## Your instructions
Send back the records exactly as written, with no images.

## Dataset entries
+ + + + + + +
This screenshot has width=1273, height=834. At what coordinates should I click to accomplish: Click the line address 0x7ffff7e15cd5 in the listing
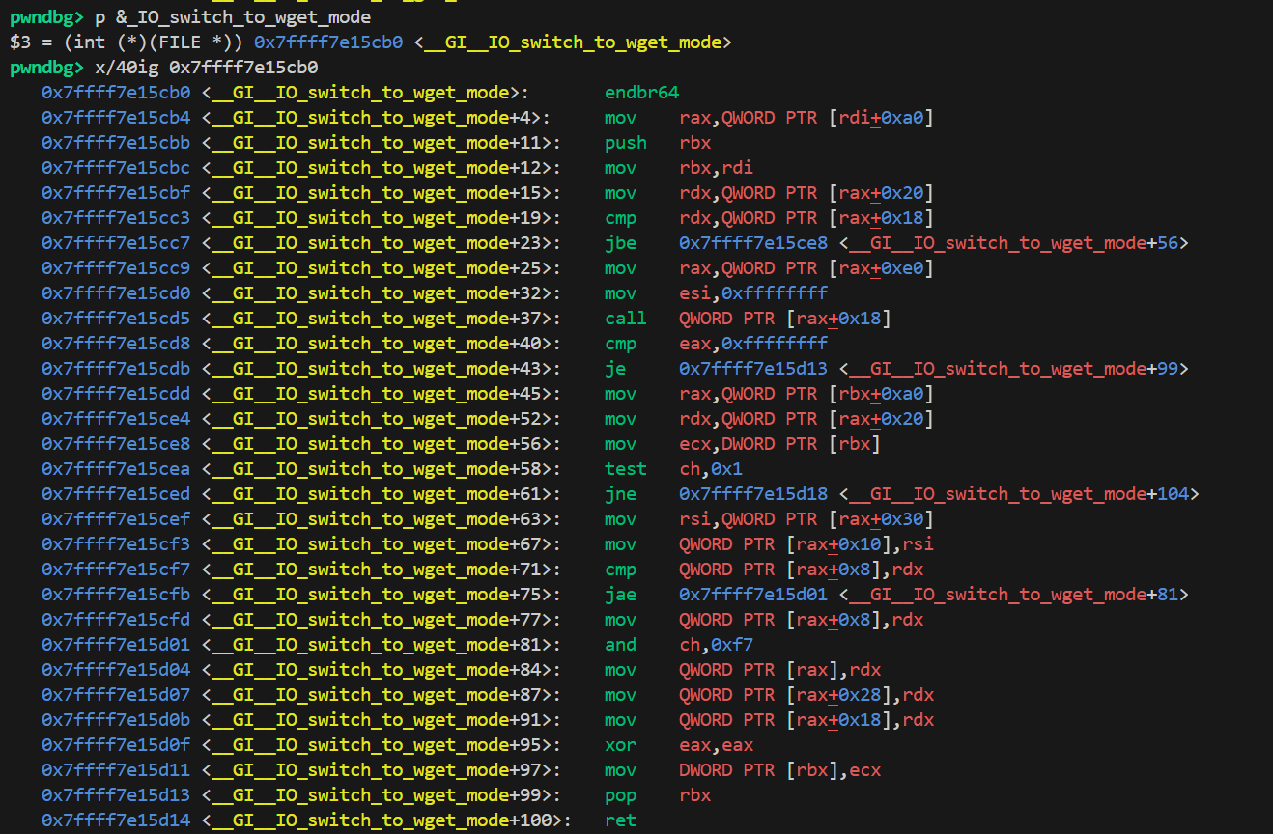click(x=116, y=319)
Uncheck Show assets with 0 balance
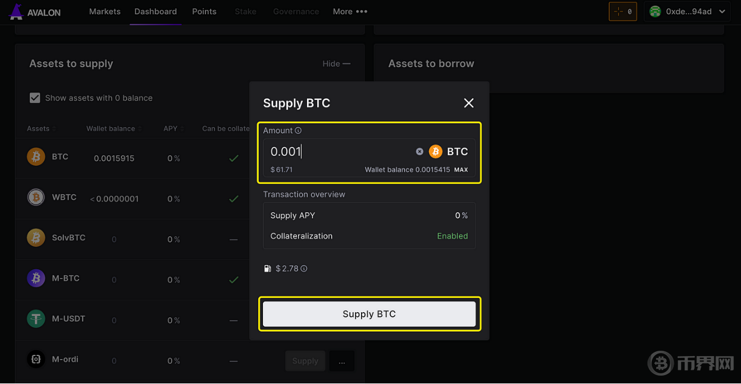Screen dimensions: 741x384 35,97
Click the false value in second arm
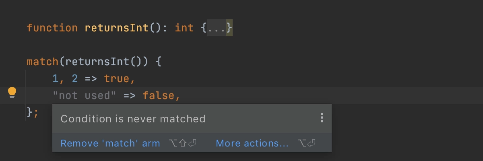483x161 pixels. [159, 96]
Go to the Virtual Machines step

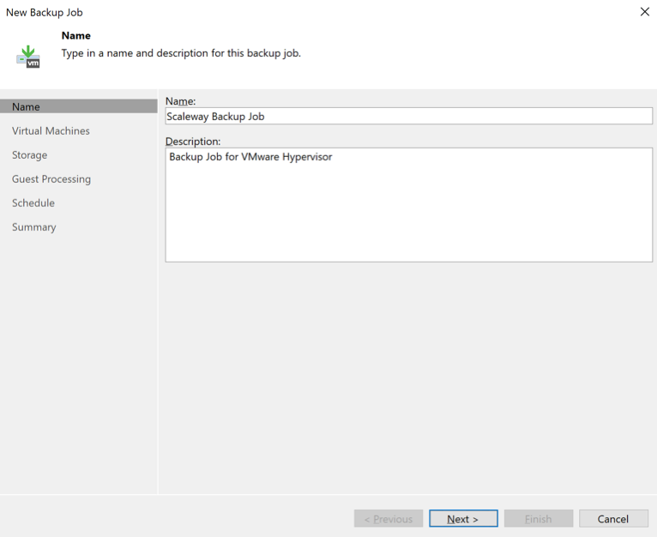[x=51, y=131]
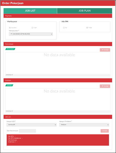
+ + + + + + +
## Response to this exercise
This screenshot has width=1273, height=834. At what coordinates should I click to accomplish: Click the line address 0x7ffff7e15cd5 in the listing
click(x=116, y=319)
Uncheck Show assets with 0 balance
Screen dimensions: 741x384 35,97
Click the false value in second arm
483x161 pixels. [159, 96]
Go to the Virtual Machines step

[x=51, y=131]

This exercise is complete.